Data for this task:
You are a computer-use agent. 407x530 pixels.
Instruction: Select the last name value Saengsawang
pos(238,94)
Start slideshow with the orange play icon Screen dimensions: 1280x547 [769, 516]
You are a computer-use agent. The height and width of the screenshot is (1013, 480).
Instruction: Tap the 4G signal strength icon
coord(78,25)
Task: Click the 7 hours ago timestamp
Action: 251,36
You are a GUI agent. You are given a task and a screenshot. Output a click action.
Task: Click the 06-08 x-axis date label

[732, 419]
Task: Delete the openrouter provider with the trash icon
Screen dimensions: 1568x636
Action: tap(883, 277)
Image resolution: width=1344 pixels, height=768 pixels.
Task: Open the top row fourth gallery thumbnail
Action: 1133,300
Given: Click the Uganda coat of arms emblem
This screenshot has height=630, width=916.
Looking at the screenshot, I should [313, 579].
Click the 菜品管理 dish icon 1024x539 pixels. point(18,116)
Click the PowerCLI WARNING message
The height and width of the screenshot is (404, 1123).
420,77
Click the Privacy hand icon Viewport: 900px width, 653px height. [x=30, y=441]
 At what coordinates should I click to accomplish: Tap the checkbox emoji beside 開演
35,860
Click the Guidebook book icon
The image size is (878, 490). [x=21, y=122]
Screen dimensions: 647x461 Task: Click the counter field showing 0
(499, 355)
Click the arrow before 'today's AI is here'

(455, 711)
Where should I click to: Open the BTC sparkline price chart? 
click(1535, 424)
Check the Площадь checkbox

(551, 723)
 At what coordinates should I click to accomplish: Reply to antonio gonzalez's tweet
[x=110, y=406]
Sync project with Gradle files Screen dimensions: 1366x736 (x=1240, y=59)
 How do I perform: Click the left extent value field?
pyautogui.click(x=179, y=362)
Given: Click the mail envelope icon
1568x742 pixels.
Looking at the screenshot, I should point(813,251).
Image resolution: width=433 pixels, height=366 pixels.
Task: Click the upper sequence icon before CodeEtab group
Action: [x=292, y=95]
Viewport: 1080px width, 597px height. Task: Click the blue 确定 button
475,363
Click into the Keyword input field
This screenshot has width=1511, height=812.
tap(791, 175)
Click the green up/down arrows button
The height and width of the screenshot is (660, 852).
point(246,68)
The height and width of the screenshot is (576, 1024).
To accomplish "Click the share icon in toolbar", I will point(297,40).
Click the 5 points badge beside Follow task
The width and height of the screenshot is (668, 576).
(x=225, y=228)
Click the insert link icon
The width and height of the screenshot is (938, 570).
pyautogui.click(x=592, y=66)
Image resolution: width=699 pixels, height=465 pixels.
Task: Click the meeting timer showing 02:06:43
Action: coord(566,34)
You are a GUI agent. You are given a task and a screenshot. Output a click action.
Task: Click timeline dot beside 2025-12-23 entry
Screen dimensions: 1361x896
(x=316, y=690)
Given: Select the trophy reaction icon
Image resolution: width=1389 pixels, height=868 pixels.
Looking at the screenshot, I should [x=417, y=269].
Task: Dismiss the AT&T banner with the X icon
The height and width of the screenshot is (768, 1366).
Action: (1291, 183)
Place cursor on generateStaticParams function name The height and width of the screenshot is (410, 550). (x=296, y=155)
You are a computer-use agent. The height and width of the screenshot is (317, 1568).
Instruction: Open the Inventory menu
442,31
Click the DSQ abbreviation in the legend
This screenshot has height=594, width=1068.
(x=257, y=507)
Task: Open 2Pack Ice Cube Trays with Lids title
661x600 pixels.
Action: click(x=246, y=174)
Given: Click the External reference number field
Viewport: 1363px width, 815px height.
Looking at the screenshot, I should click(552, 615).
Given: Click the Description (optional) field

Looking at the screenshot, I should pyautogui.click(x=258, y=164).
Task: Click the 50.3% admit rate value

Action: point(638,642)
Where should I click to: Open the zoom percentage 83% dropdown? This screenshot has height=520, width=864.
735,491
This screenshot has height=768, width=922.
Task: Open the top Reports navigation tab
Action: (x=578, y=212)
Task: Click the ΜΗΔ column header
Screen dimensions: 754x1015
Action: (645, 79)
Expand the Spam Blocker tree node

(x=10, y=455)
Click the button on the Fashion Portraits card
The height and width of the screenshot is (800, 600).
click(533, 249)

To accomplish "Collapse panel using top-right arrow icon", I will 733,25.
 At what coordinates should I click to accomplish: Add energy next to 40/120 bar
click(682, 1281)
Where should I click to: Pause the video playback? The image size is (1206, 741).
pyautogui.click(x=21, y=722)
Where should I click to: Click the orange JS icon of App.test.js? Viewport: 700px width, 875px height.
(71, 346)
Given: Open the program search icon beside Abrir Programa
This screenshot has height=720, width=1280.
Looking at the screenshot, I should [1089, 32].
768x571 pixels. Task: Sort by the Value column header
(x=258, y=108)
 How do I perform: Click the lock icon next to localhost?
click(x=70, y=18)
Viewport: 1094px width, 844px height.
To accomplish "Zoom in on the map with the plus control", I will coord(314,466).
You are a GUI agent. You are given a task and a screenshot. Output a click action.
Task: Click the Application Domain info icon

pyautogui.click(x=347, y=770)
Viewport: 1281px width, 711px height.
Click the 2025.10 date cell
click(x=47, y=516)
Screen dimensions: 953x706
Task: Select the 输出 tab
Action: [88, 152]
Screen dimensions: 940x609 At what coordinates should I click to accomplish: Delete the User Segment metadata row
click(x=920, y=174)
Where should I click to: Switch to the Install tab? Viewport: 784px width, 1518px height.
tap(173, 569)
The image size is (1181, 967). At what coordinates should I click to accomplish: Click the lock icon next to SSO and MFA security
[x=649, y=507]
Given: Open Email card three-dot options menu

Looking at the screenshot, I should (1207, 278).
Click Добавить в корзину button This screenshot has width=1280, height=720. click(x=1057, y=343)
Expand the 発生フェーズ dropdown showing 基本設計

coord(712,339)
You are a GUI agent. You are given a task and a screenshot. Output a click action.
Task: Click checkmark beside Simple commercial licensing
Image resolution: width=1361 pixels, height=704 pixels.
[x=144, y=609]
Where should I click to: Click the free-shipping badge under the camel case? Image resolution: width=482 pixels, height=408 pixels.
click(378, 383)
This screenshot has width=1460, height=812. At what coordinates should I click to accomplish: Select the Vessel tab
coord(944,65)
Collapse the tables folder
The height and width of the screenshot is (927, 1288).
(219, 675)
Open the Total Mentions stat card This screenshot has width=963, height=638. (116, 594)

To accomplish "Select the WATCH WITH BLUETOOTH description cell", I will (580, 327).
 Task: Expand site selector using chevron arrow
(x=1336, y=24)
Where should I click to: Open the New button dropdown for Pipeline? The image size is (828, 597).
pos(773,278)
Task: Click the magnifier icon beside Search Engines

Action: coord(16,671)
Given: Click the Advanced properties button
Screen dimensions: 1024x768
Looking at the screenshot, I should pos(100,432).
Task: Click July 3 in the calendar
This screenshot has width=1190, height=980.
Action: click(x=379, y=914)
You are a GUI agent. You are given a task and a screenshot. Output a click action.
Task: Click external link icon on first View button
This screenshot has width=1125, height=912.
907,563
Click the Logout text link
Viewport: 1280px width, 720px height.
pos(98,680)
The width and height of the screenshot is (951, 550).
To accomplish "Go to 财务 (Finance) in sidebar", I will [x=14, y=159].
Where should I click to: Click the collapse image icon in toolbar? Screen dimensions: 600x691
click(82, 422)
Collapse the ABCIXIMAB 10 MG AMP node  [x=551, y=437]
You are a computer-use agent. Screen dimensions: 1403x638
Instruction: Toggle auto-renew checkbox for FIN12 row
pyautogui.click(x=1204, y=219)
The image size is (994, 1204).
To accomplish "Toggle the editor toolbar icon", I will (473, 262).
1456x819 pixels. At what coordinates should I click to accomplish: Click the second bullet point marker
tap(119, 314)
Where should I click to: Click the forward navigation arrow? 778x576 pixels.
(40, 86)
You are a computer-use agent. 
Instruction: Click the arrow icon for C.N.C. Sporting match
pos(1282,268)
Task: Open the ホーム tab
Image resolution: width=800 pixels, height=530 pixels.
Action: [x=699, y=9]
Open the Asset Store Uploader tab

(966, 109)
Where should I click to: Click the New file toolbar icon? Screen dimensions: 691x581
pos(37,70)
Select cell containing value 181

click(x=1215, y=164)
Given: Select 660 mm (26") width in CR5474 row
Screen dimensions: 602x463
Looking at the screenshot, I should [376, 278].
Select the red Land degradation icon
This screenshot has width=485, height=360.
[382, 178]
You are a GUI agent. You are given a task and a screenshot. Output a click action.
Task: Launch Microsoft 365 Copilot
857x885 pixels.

Problem: Find how many lines of the material include the string "will". Nothing but the number should be given.

Task result: 6